President's Message: There Truly Is an ACB Family

by Mitch Pomerantz

This is not the President's Column I intended writing to begin 2012. I had another topic in mind based on a recent small difference of opinion between the NFB president and myself. And while I may get back to the underlying philosophical disagreement in a subsequent column, circumstances have changed over the past few months such that a more personal commentary seems appropriate.
In late September and early October, I had three consecutive weekends of cross-country travel: to the Oklahoma Council of the Blind convention in Oklahoma City with Donna; to the ACB fall board of directors meeting in Louisville; and finally to the Michigan Council of the Blind and Visually Impaired convention in Lansing. At the end of the month I also was attending the fall convention of the California Council of the Blind where I would get my first opportunity to see Donna preside as affiliate president. More on that weekend shortly.

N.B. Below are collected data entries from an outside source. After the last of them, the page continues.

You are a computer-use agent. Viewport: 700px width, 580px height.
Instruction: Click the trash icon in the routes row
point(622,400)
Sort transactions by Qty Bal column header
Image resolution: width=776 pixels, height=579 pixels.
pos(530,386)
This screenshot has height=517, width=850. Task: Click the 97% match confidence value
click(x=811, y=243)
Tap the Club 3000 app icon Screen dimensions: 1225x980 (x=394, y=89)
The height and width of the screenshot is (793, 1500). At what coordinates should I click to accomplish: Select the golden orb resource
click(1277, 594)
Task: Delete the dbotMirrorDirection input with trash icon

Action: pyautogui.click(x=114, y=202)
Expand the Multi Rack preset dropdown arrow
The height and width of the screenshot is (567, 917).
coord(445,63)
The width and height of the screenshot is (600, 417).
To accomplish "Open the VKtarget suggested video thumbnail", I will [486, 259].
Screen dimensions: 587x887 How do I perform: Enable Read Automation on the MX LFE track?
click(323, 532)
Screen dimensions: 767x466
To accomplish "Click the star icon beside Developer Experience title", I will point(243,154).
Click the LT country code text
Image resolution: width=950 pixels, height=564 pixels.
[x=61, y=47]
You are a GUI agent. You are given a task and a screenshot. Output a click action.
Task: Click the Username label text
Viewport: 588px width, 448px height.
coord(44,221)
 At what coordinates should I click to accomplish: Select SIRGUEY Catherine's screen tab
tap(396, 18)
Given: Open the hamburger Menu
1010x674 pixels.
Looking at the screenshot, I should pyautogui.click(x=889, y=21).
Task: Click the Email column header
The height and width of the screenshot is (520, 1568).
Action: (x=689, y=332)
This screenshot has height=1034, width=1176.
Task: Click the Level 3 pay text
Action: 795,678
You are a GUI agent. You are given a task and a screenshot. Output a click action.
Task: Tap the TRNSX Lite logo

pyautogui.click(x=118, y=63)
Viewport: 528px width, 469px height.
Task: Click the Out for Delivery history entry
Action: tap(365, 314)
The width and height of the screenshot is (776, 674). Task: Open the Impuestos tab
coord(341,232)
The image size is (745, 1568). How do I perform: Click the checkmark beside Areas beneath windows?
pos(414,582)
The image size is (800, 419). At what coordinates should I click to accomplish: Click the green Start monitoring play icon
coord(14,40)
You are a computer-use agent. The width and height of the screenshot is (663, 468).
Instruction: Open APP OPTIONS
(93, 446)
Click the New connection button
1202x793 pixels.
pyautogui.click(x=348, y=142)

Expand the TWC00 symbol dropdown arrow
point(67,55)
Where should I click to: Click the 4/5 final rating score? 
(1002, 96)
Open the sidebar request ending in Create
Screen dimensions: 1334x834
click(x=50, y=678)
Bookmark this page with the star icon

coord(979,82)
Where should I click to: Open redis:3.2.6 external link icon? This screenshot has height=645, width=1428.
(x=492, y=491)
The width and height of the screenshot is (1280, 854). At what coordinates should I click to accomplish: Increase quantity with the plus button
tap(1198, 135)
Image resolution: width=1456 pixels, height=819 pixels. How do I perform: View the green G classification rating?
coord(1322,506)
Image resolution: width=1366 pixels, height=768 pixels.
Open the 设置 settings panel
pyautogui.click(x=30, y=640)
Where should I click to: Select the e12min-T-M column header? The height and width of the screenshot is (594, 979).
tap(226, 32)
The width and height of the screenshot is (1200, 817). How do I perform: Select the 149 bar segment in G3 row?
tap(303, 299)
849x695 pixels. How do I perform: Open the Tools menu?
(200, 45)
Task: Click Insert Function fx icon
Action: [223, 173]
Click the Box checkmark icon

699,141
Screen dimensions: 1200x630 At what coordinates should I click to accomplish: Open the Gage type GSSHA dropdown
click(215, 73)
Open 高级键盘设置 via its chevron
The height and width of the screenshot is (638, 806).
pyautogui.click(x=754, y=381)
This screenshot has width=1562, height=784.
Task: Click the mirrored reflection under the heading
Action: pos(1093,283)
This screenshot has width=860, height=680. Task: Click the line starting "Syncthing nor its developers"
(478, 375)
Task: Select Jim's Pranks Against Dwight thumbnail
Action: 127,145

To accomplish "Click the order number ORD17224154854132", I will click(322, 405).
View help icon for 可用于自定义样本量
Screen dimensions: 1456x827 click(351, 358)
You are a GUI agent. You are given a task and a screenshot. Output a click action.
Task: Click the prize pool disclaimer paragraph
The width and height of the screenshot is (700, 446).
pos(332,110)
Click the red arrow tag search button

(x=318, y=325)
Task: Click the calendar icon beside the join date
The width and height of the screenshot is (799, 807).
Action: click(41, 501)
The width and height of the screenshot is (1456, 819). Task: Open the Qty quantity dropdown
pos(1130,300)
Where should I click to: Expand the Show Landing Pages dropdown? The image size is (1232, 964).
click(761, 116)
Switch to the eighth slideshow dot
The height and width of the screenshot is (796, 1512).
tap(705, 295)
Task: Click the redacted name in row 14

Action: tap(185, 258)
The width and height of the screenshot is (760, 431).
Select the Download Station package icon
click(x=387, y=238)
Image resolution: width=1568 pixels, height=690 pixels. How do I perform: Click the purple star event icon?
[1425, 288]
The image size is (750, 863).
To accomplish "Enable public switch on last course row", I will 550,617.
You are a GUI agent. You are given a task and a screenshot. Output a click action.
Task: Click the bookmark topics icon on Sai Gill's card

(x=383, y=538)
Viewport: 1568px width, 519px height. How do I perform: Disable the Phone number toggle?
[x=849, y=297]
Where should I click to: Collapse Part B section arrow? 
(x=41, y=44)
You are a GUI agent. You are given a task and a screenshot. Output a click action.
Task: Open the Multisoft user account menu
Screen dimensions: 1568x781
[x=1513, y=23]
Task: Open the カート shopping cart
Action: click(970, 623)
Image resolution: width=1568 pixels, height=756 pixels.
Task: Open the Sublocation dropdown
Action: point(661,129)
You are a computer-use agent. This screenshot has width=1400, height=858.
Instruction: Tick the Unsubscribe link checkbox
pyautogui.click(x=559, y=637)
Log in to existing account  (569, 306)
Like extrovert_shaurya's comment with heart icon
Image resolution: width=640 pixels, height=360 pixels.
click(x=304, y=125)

By the time I boarded my flight for Kentucky I began thinking that I was coming down with a cold, something I do perhaps once or twice a year. Things went downhill from there and by the time I arrived home from Michigan, I had a fairly serious cough. During that week I began experiencing significant pain in my neck and shoulders which radiated down through my arms and all the way to my knees. Making matters worse was a loss of strength and mobility in my right arm, along with some neuropathy which thankfully did not affect my braille-reading finger. Early in the week prior to the CCB convention and after several days on a general antibiotic, I was told things were improving, although I didn't feel much improvement.
On Oct. 28th, I went to the convention hotel where I immediately ensconced myself in our room. I attended the Thursday evening CCB board meeting, an access and transportation committee meeting on Friday morning, and the opening general session on Friday afternoon where I did get to see Donna serve as presiding officer. I then went back to our room to rest until we were scheduled to attend a dinner for local affiliate presidents.
Around 5 p.m. I received a call from my treating physician ordering me into the hospital for tests. She had finally gotten the results of an MRI I'd taken the previous Sunday evening. There was evidence of a serious infection in my neck and I needed immediate treatment. Donna's parents, who were serving as convention volunteers and who are two of the most wonderful people anywhere, drove Donna and me to the Kaiser Hospital in Los Angeles. Among the highlights of that night were 12 hours in the E.R. because there were no beds available in the neurosurgery ward, and a visit from the neurosurgeon in charge of my case who informed me that in his opinion I should immediately undergo neck surgery to clear out the infection. After hearing him tell me there was no guarantee that the surgery would ameliorate the symptoms, I declined surgery and chose a multi-week treatment with antibiotics through an infusion pump.
To make a long story a bit shorter, I was in the hospital for six days. I spent a lot of time training two shifts of nurses about the capabilities of blind people. Most of them got it, I think. I spent nearly 90 minutes in an MRI chamber, and had a needle biopsy under a very local anesthetic. By the way, the marathon MRI is not recommended for anyone who is slightly hyperactive or has excellent hearing. The doctors did find an antibiotic which does an excellent job dealing with what turned out to be a staph infection. And no, we haven't a clue as to how I picked it up. At this writing - the weekend after Thanksgiving - the infection is improving, although my back and neck are still very stiff and sore (something I may end up living with indefinitely). I should have a more definitive idea of the long-term prognosis after meeting with that aforementioned surgeon in early December.
The real reason for the above narrative isn't to evoke sympathy. During my hospital stay and since returning home, I have received calls and e-mails from literally scores of ACB members; yes, many of them close friends and colleagues, but many more folks whom I'd only met once or twice at various functions. Those calls and e-mails have made it abundantly clear to me that the American Council of the Blind is far more than an advocacy organization; it is -- we are -- a family. On occasion that family is dysfunctional; the more active members of that family sometimes become frustrated with the more passive ones. There is gossip, sniping and many of the other less positive endeavors encountered within families. Anyone reading this who is subscribed to either of ACB's general-interest lists is more than aware that the Kumbaya spirit is occasionally absent from the discussions despite the best efforts of the list moderator.
However, like most families, we honestly and sincerely care about one another. Since September, three other ACB leaders, Berl Colley, Marlaina Lieberg and Paul Edwards, have experienced health-related setbacks. They are all improving, but the outpouring of support for their individual recoveries has further demonstrated that we truly care about the welfare of each member of the ACB family. The same is true when we learn about the illness of a rank-and-file member of our organization. Their status doesn't matter; what matters is that they are a part of ACB.
Donna and I are tremendously appreciative of the expressions of love and support we've received since October and I am incredibly proud to be serving as president of an organization whose members see themselves as part of a large and diverse family, warts and all. It is far easier to fight in the legislative and advocacy trenches on a daily basis if you believe that you're doing what you're doing for your family. From now on, that's how I'm going to view the work I've still to get done as your president.